Explain translation and rotation in empty space

Question

There is a previous question of mine which asks about rotation in empty space.

Please look at previous question for greater understanding of this question.

Explain rotation in empty space

My question now is:

If I have a rod in empty space initially at rest and now if I apply a constant force acting at one end (fixed point)of the rod how would the motion of the rod be?

My guess:

• I was told in the previous question that when a force is applied at one end,the rod rotates about com along with translation. In this situation we have a constant force acting at one end.

So,initially the rod would move in north (let's say) and also has rotation and as the rod rotates, it moves the translation towards north west and when it rotated by 90 degrees it would,at that instant,have translational motion caused by the force in West direction.

As the rod makes 360 degree it would come back to the same initial position.

Is this understanding of mine wrong?

After doing some research and developing greater understanding of concepts involved I arrived at the following answer to the problem:

Note:To have a greater understanding of my answer please have a look at Luke Pritchett's answer!

My answer is as follows: In my answer, the force on rod acts at a distance towards the right of COM and in the picture given initially I assumed that force to be acting at COM and the body with some rotation (with constant torque)

● Provided records:
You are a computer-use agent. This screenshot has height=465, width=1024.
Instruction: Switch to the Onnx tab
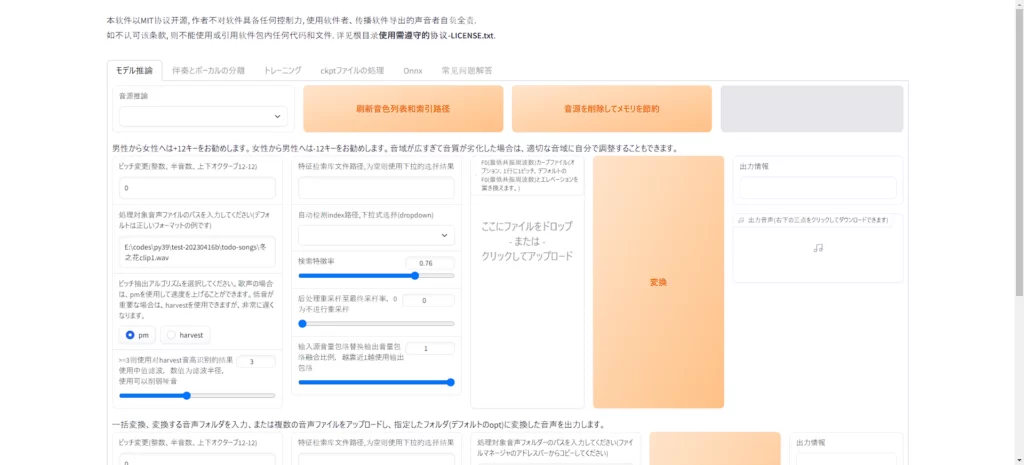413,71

==

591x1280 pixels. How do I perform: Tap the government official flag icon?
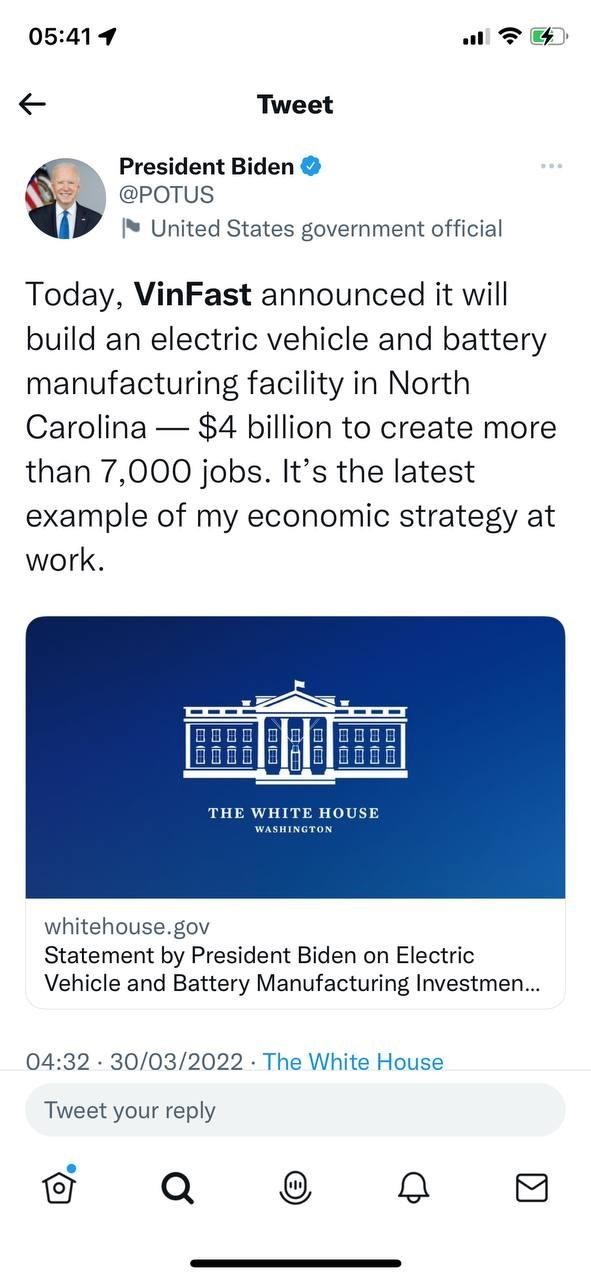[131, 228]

==

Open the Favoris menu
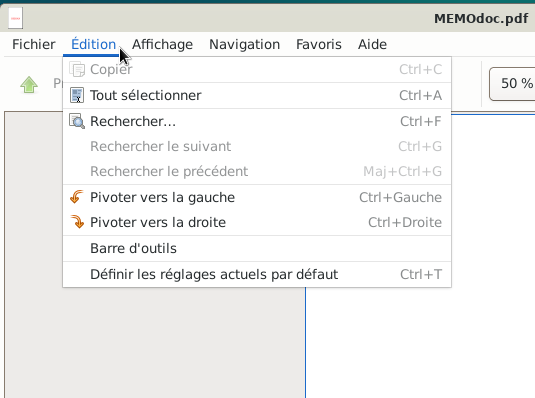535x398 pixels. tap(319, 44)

● Stated goal: Write out the passage on the rod in empty space again, starting at "After doing some" and ending at "Luke Pritchett's answer!", and replace "research" with "reading".

● Expected output:
After doing some reading and developing greater understanding of concepts involved I arrived at the following answer to the problem:

Note:To have a greater understanding of my answer please have a look at Luke Pritchett's answer!